Mr Thomas said it was not the exchange rate in isolation that was working in their favour.
“While Australian farmland represents good value, the uncertain environmental factors have given institutions an additional positive lever to go head-to-head and compete with family farm operators.”
He said there was a re-awakening of funds occurring.
“There is fresh or new capital in the institutional sector of several billion dollars that wasn’t in the market last year, coming mainly from North America (United States and Canada).”
Other foreign money
Mr Thomas predicts Japanese insurance money will return to Australia and some old European money is looking at capital preservation and carbon opportunities.
He said the Chinese were back in the market, but it was much more disciplined money and tended to be corporate in origin.
“The initial wave of Chinese money consisted of billionaires looking to get money out of China and into a safe bolthole in another country. Australian agriculture was the excuse,” he said.
Mr Thomas said more sophisticated billionaires followed, genuinely interested in supply chains and their provenance.
“The third wave of Chinese money has become even more sophisticated. Big corporations like Smart Shirts (who purchased Gundaline Station) have a genuine motivation for investing in the supply chain.”
Mr Thomas said in terms of opportunities, scale was key.
“Institutional purchasers who are offered a ‘deal efficiency’ (giving them the end game, rather than having to effect the build-up over time) are happy to pay a premium.”
He said the core areas of interest was row cropping.
“The two principal areas of inquiry are dryland and irrigated – typical winter cropping in any state of Australia or irrigated cotton.”
“The institutional money wants to invest in safe regions such as Moree, Narrabri, Goondiwindi and Dalby,” he said.
Some fresh capital was also looking at livestock operations.
“Previously, many North Americans were allergic to ‘hoofs and heartbeats’ and only wanted cropping places. Today, livestock is an important limb of natural capital investment, and some groups are happy to buy genuine mixed farming opportunities.”
Last month, LAWD sold seven properties for more than $300 million, and all bar one sold to foreign corporates at record levels of value, he said.

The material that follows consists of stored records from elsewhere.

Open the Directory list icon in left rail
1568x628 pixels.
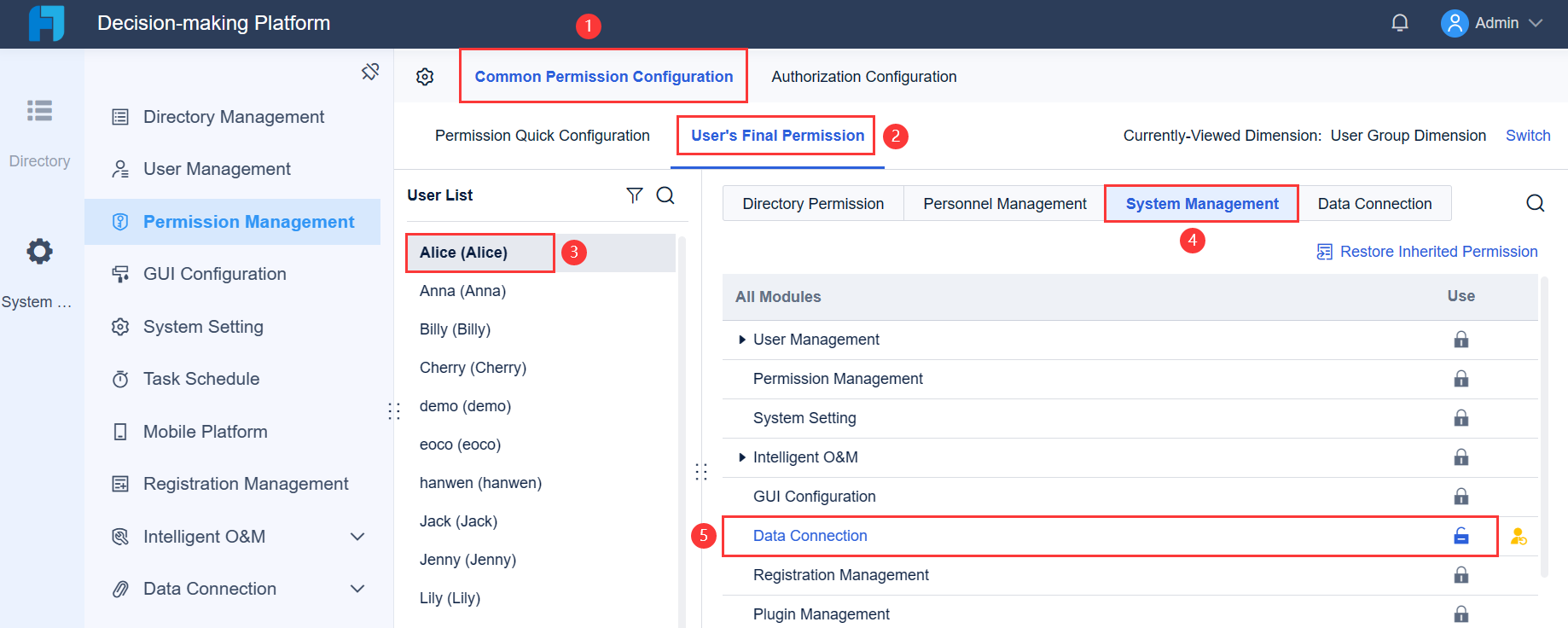pos(39,111)
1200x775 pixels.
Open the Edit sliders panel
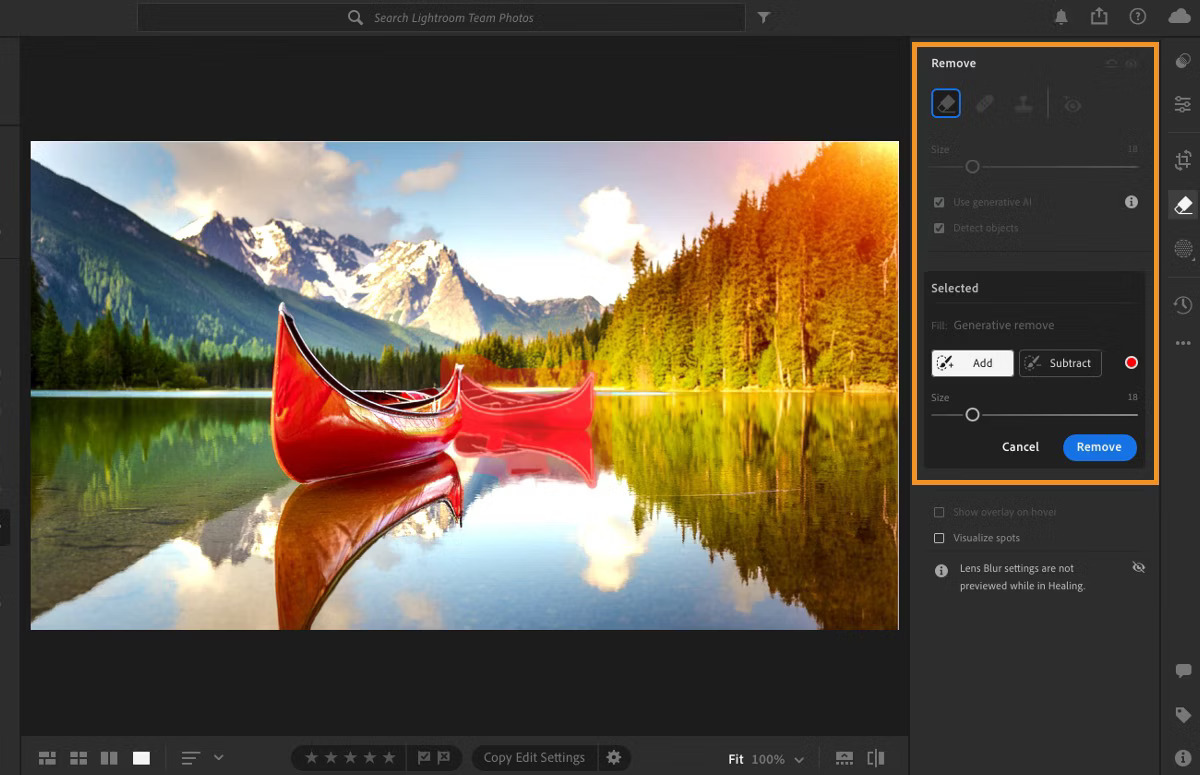(x=1183, y=104)
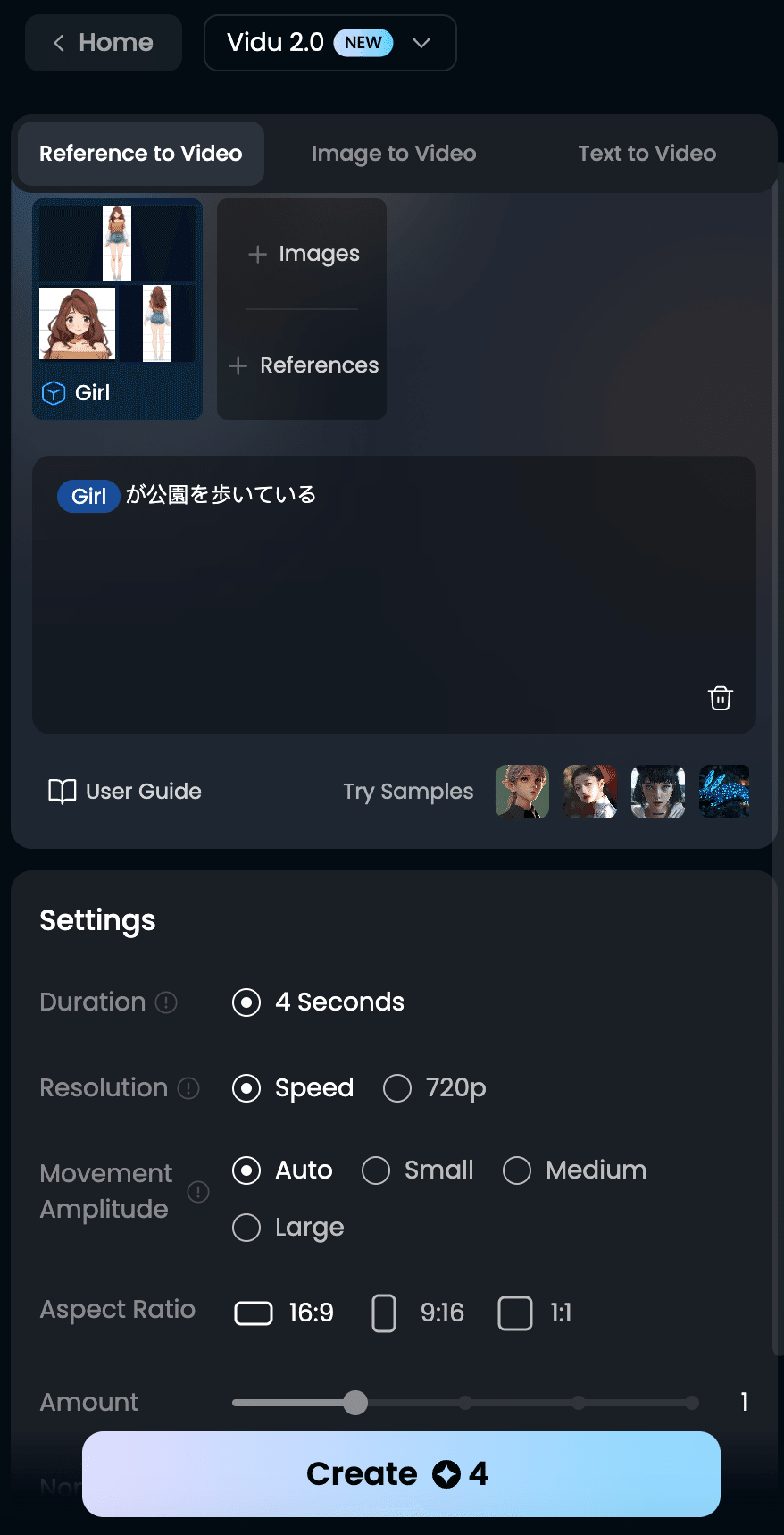The height and width of the screenshot is (1535, 784).
Task: Click the Girl reference cube icon
Action: tap(53, 392)
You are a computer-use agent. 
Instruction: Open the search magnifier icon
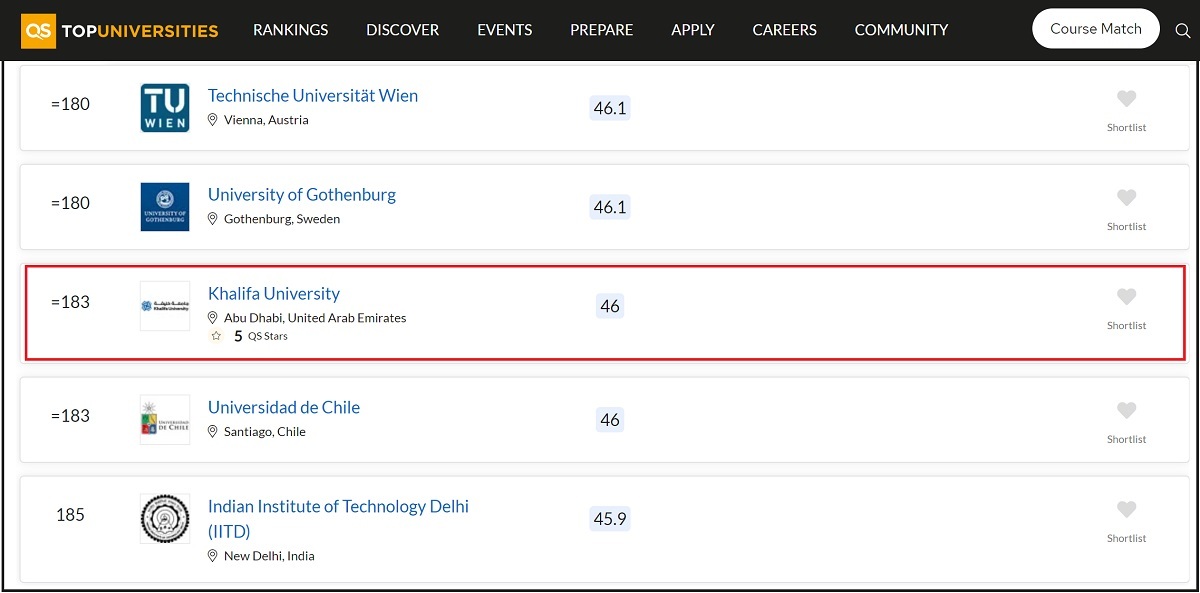(x=1182, y=30)
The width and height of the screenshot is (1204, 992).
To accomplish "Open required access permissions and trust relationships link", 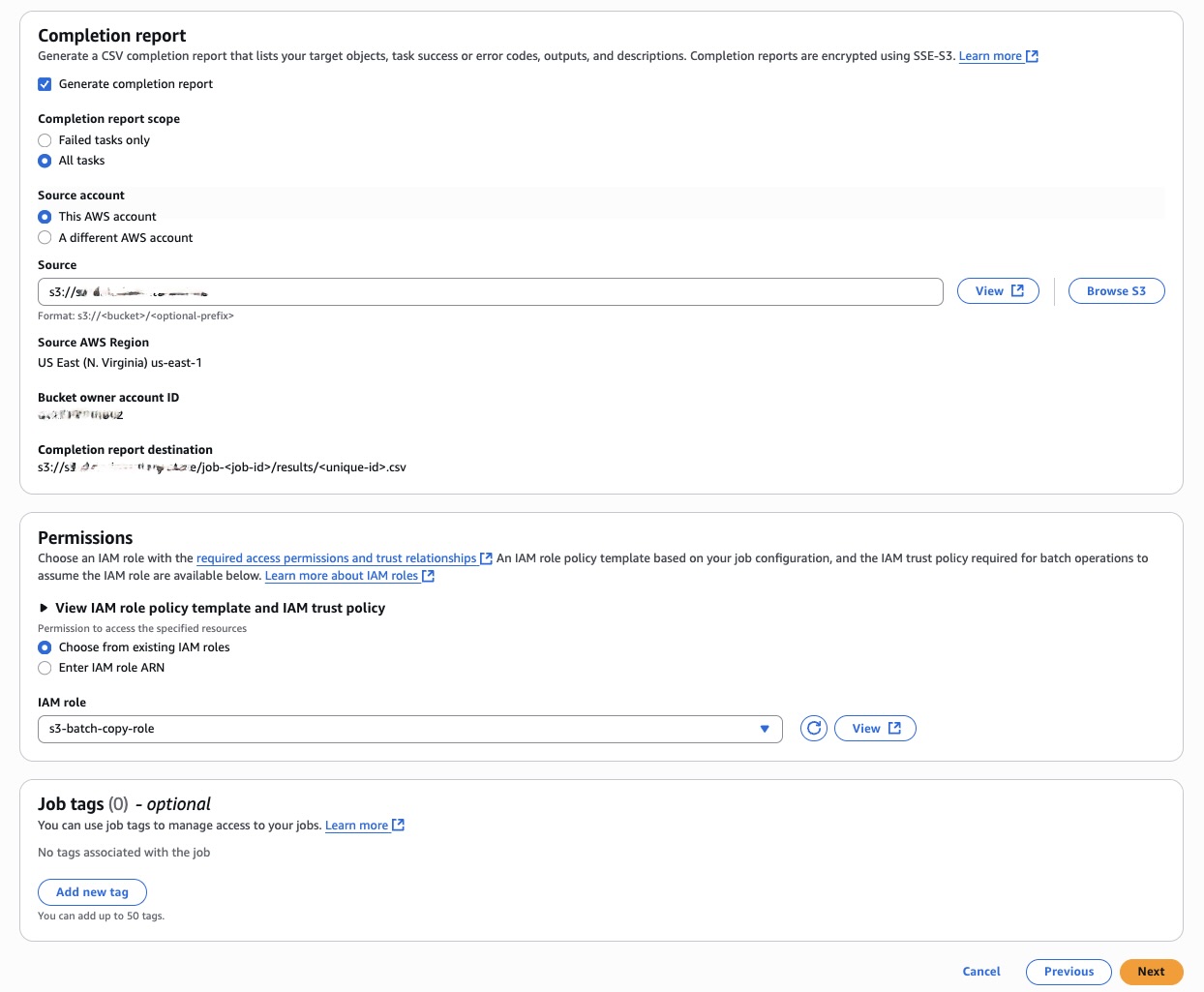I will tap(336, 558).
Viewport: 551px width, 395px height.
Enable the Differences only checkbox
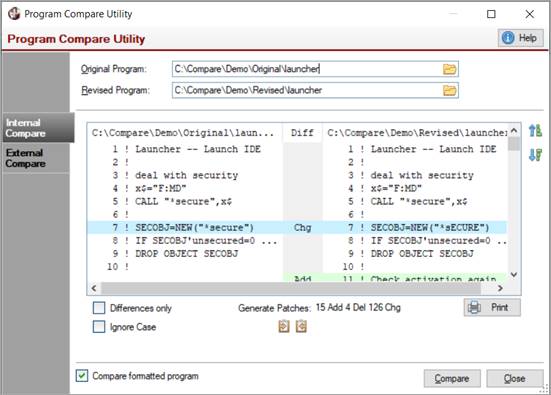(x=99, y=308)
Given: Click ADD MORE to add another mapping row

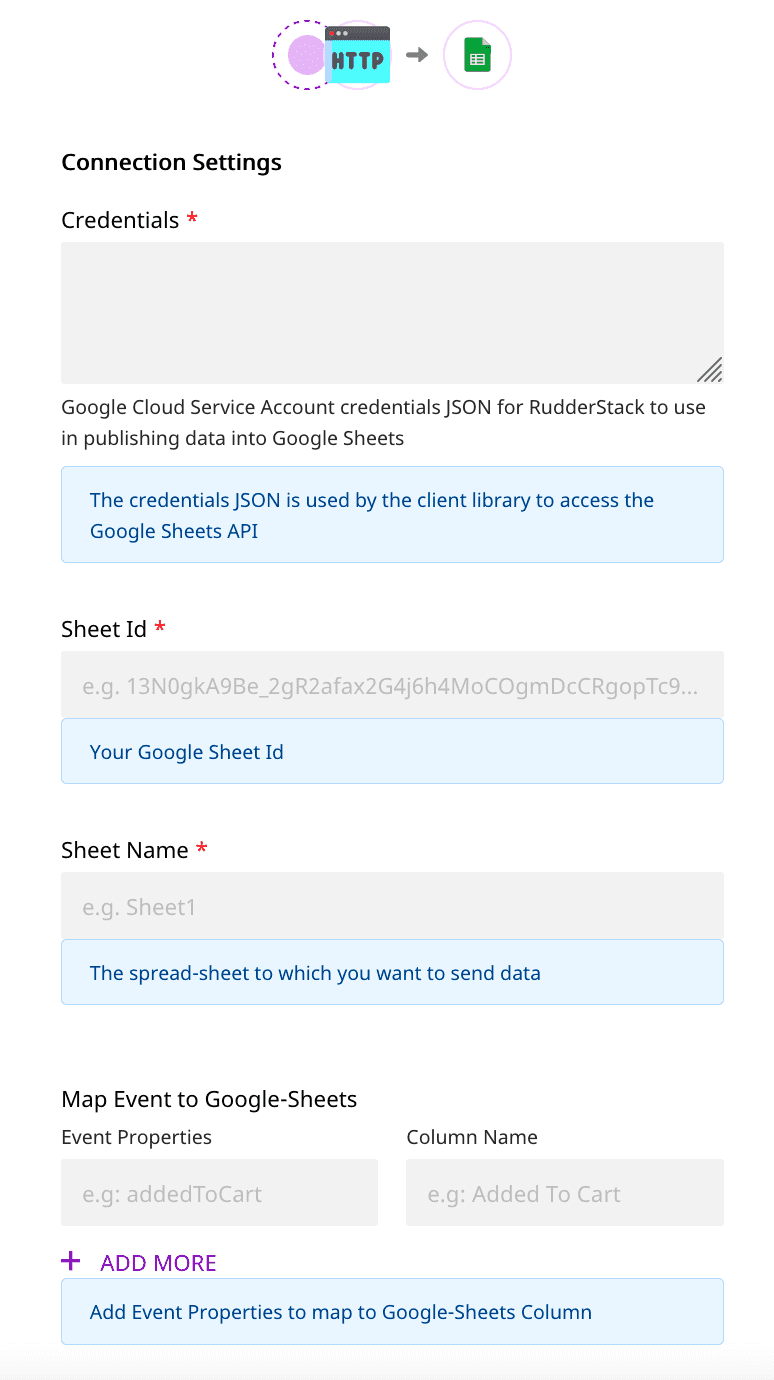Looking at the screenshot, I should (x=157, y=1263).
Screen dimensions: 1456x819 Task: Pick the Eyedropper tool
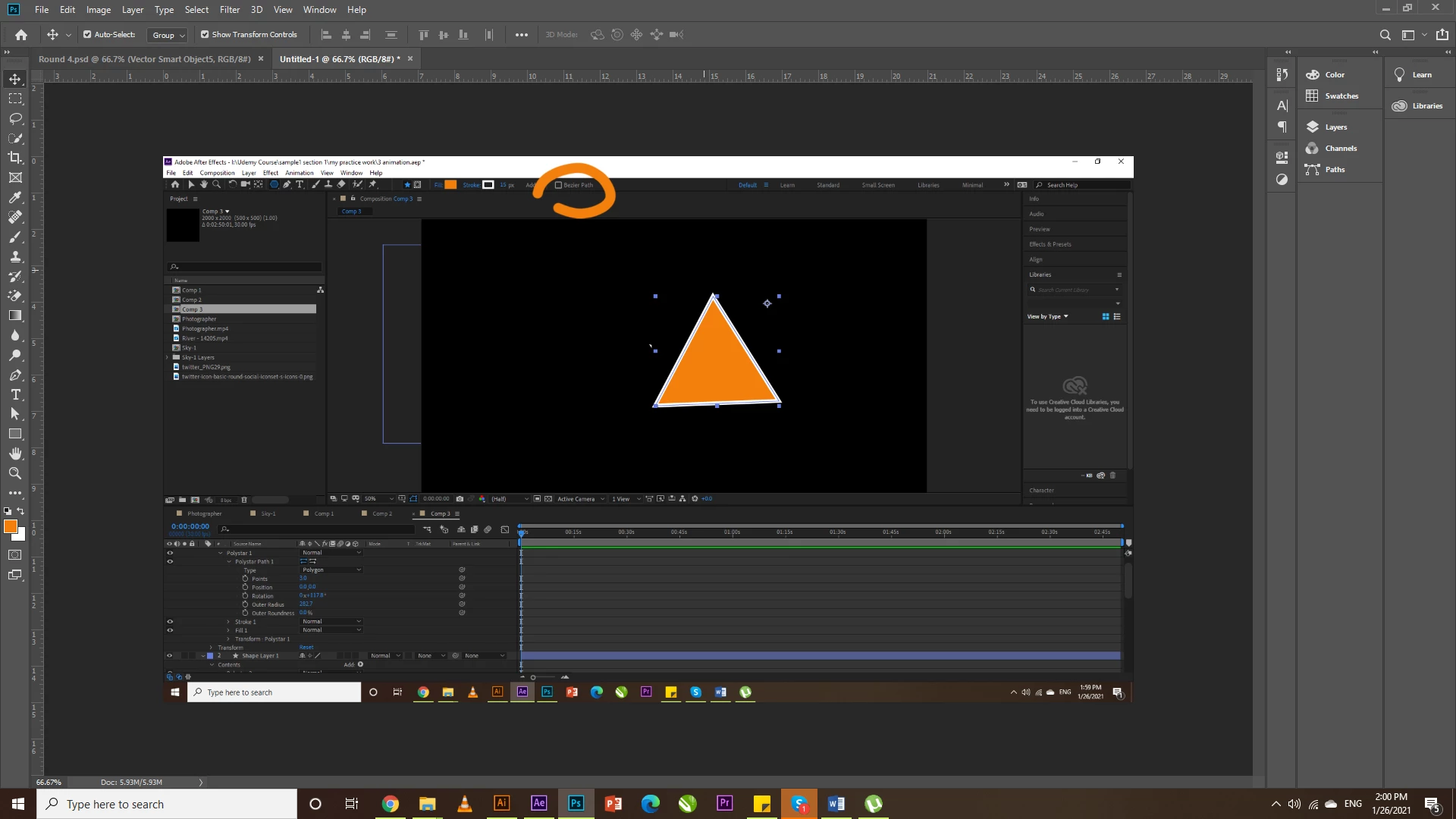[x=15, y=197]
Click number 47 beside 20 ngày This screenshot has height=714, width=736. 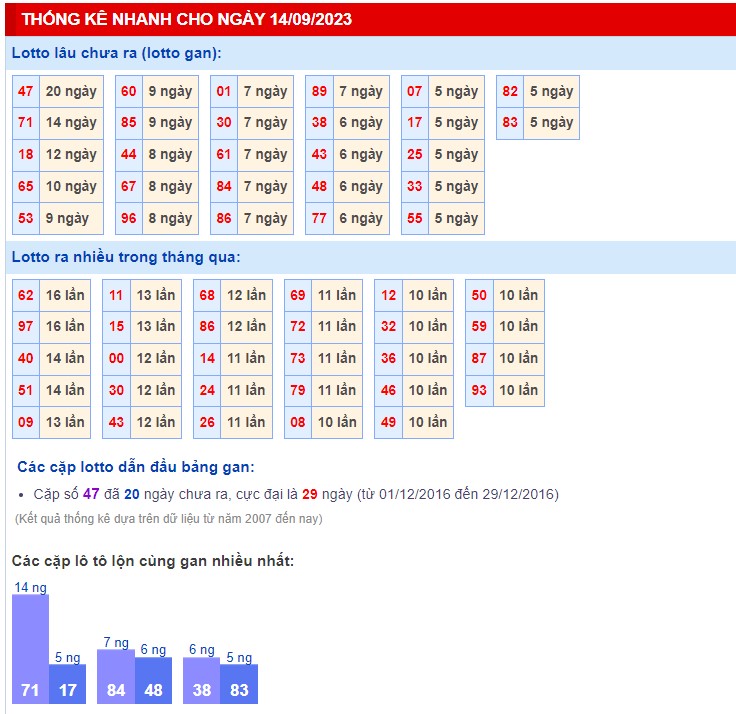tap(26, 91)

Middle East and China returning
Speaking during a Rural Press Club lunch in Brisbane in June, ANZ economist Michael Whitehead said investors from the Middle East and China were travelling back to Australia looking across food supply chains from production to processing and were again making investments.
“We’re also seeing a lot of pension funds around the world saying we see increased positive potential in ag, just because more and more countries are worried about securing food,” he said.
ANZ’s analysis of Foreign Investment Review Board approvals over the past decade highlighted the surge of foreign investment from Canada, America and China.
“There is every likelihood we will see this continue to grow, and there is a reasonable amount being reported arguably in the pipeline or doing due diligence at the moment,” Mr Whitehead said.
“It will be interesting to see the approach of the new Government and the new treasurer through FIRB as to what the attitude will be on this investment back into Australian agriculture.”